Das von der Bundesregierung berufene Expertengremium zur Bekämpfung des Antisemitismus nimmt an diesem Mittwoch seine Arbeit auf.
Die Einrichtung sei ein wichtiges politisches Signal in die Gesellschaft, sagte der Leiter der Hochschule für Jüdische Studien, Johannes Heil, in einem epd-Gespräch in Heidelberg. Der Historiker ist Mitglied des zehnköpfigen Expertenkreises.
Das Gremium müsse Schritte für eine «integrierte Bekämpfung des Antisemitismus» entwickeln, forderte Heil. Wer judenfeindlich sei, habe in der Regel generell minderheitenfeindliche Einstellungen. Die Zusammenhänge von Antisemitismus, Fremden- und Islamfeindlichkeit sowie von Behinderten- und Homosexuellenfeindlichkeit müssten geklärt werden.
Antisemitismus sei in Deutschland als Ergebnis eines langen gesellschaftlichen Lernprozesses tabuisiert, erläuterte der Hochschulrektor. Es gebe allerdings Vorurteile, die gesellschaftlich akzeptiert seien und wie ein Ersatz für antisemitische Äußerungen eingesetzt würden. Dazu zählte Heil Vorurteile gegenüber Sinti und Roma, Türken oder Asylbewerbern. Hinter Beschimpfungen «der Börse» oder «der amerikanischen Ostküste» steckten oft antisemitische
Einstellungen und alte, judenfeindliche Bilder.
Der Historiker befürchtet, dass es Antisemitismus immer geben werde. «Damit werden wir so leicht nicht fertig werden, auch nicht durch das neue Gremium.» Obwohl die Gesellschaft in diesen Fragen sensibler geworden sei, müssten jüdische Einrichtungen weiter von der Polizei geschützt werden.
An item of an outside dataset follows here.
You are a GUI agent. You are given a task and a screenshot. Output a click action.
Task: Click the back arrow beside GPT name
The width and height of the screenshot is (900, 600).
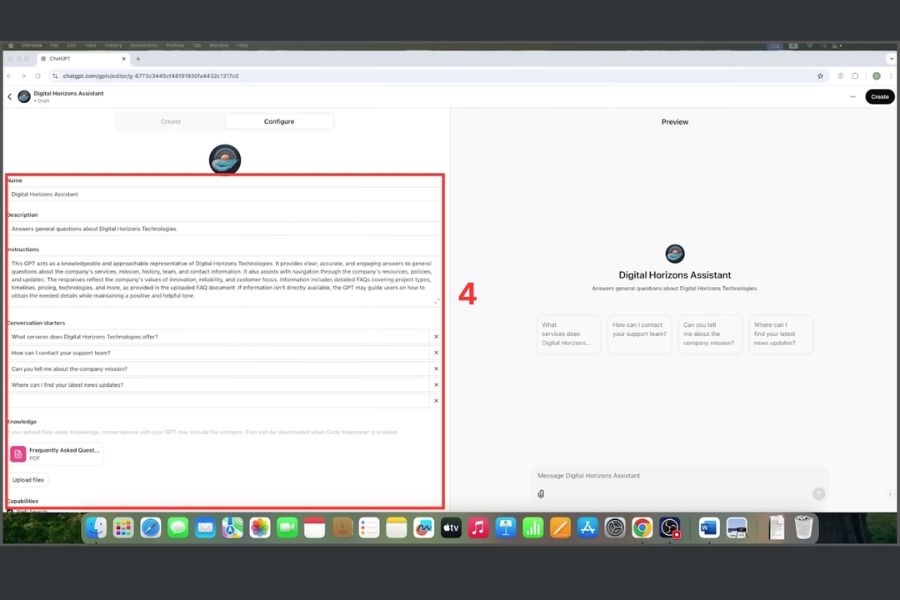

Das Kabinett hatte Anfang August die Mitglieder des unabhängigen Expertenkreises berufen. Die zehn Wissenschaftler und Praktiker sollen regelmäßig über den Antisemitismus in Deutschland Bericht erstatten. Bei der konstituierenden Sitzung im Bundesinnenministerium soll zunächst ein Arbeitsplan erstellt werden.
Der Bundestag hatte am 4. November 2008 zum 70. Jahrestag der nationalsozialistischen Pogromnacht am 9. November 1938 eine Resolution mit dem Titel «Den Kampf gegen Antisemitismus verstärken, jüdisches Leben in Deutschland weiter fördern» verabschiedet. Darin wurde unter anderem die Einrichtung eines Expertengremiums gefordert.